● **What you are asked to do**
Take the line containing "Open chart settings gear icon" and every line below it through the end of the entries, and output them verbatim, pictures excluded.

Saved data entries:

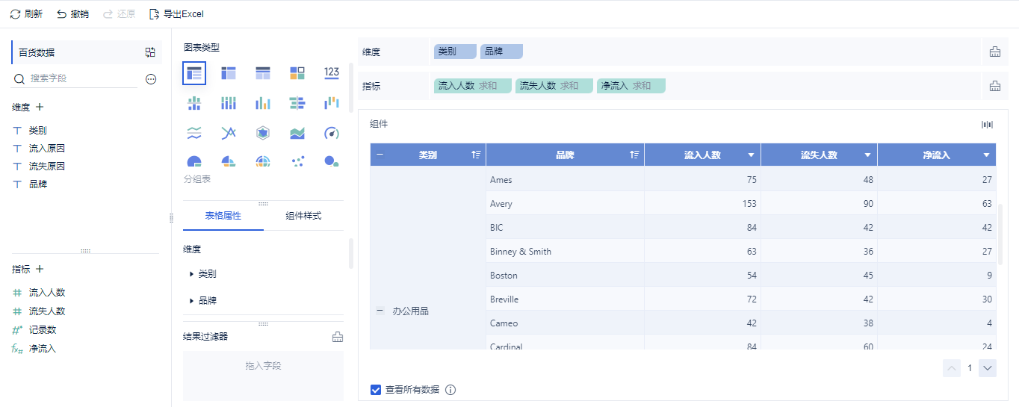Click the swap-dataset icon beside 百货数据
The width and height of the screenshot is (1019, 407).
click(x=150, y=52)
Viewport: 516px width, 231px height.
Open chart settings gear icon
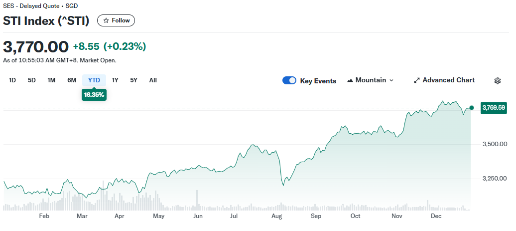coord(497,81)
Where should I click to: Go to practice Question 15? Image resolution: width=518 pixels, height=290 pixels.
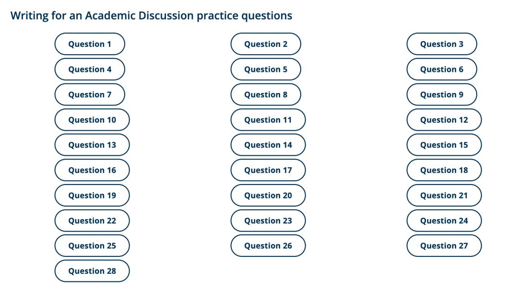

● **Written solution**
Open chart settings gear icon
coord(497,81)
Where should I click to: Go to practice Question 15? Image resolution: width=518 pixels, height=290 pixels.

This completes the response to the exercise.